Hi there,
Each week, the Human Thoughts newsletter brings you 3 links to articles/videos (some mine, some from others) on happiness and social progress. If you’re currently distracting yourself from work by reading this, well you’re in luck! This week is all about boredom and happiness. I hope it manages to keep your attention…
We begin with this short review of Bertrand Russell’s thoughts on “Boredom and Excitement” (courtesy of the wonderful Brain Pickings newsletter). Russell distinguishes between two kinds of boredom: one that motivates you to change something about your life, and the other that you need to learn how to live with.
Boredom can be informative. It can tell you something about yourself and your life. That you’re not currently engaged as much as you could be. That you’re uninterested, under-challenged, under-fulfilled. Boredom can motivate you to change your situation, even if change is scary. It can push you out of your familiar-yet-dull existence to a place you’d rather be. It says: “don’t just sit there, do something!”
However, Russell warned people to not get this kind of boredom confused with the boredom that comes from momentarily being under-stimulated or unexcited. We can’t be stimulated all the time. Russell argued that we need an amount of monotony and boredom in our lives. He claimed that, “a person accustomed to too much excitement is like a person with a morbid craving for pepper, who comes last to be unable even to taste a quantity of pepper which would cause anyone else to choke.” Sometimes you do need to just sit there and better understand where you’re at. Russell concludes that the “power of enduring boredom is therefore essential to a happy life”.
Or, at least, that’s what Bertrand Russell thought in the 1930s! We now live in a very very different world. We have the internet and smart phones at our fingertips. Maybe we can get away with being stimulated or excited most of the time? Maybe we can continuously cram our hours and minutes with media content and social interactions that previous generations could never have dreamed of? Why would you choose an amount of monotony and boredom over a constantly stimulated existence?

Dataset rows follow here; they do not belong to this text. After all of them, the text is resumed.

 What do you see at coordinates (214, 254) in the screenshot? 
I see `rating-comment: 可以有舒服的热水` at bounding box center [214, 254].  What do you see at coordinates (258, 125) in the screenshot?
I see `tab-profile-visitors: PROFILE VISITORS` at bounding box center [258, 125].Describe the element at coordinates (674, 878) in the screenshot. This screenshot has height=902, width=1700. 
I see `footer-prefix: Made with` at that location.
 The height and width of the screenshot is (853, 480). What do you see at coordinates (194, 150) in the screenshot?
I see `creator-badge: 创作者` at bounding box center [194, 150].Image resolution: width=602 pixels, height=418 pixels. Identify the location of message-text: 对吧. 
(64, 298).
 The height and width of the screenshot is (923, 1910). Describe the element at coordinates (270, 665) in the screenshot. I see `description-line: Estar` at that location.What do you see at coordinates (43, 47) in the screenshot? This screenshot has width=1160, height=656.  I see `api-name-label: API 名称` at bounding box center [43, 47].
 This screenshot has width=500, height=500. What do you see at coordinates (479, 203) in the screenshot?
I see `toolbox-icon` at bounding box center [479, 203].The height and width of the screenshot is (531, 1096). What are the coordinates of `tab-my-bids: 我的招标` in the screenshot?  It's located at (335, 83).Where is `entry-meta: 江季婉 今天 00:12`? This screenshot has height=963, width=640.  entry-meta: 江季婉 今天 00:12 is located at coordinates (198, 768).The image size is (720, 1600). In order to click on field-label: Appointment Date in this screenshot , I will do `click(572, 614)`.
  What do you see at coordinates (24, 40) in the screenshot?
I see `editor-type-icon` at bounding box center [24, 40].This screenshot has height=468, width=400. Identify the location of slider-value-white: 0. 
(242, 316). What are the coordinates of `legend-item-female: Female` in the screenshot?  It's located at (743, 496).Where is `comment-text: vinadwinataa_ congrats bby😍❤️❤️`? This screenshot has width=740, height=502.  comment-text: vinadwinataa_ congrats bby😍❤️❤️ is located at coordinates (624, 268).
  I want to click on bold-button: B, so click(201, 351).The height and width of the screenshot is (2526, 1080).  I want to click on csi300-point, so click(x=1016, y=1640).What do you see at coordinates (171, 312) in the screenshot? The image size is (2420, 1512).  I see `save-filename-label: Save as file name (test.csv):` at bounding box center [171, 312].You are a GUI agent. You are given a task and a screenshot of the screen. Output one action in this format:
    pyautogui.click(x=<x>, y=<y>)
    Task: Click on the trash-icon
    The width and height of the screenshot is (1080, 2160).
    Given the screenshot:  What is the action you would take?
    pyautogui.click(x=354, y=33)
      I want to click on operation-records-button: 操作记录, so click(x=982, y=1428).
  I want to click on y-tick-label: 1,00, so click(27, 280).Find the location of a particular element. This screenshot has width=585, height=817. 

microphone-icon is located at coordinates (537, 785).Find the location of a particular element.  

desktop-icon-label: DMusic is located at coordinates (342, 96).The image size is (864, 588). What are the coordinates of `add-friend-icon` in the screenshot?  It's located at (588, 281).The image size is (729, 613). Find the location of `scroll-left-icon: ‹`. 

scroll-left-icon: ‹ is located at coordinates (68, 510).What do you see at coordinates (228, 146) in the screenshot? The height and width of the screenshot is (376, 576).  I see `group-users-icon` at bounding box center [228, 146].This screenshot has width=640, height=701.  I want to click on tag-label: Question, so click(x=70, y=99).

This video, by Theo Garcia and Zoe Almon Job, nicely illustrates these thoughts, and what happens if you take them to their natural conclusion. I wont say too much about it - it’s much more fun to watch. It even briefly mentions this study, which showed that most people would rather endure electric shocks than sit alone with their thoughts.
Video/Poem: The Peace of Wild Things
What I like about Russell’s reflections, in my own life, is the opportunity that eduring boredom creates for what I call moments of slow joy. When I let myself do nothing for a while, after a predictable period of feeling anxious over my lack of productivity, things start to slow down. A new perspective on life slowly emerges, and I soon forget about everything I was doing before. A sense of calm seems to diffuse out of the air. Ordinary things begin to pulsate with their own vitality. I too feel more alive.
The times when this has happened to me most have been when I was surrounded by nature - a feeling that Wendell Berry captures brilliantly in his poem, “The Peace of Wild Things”. It’s only by losing himself in the slow cycles and rhythms of the natural world that Berry could “come into the presence of still water” and feel the “day-blind stars waiting with their light”. As Bertrand Russell concurred: “A happy life must be to a great extent a quiet life, for it is only in an atmosphere of quiet that true joy can live.”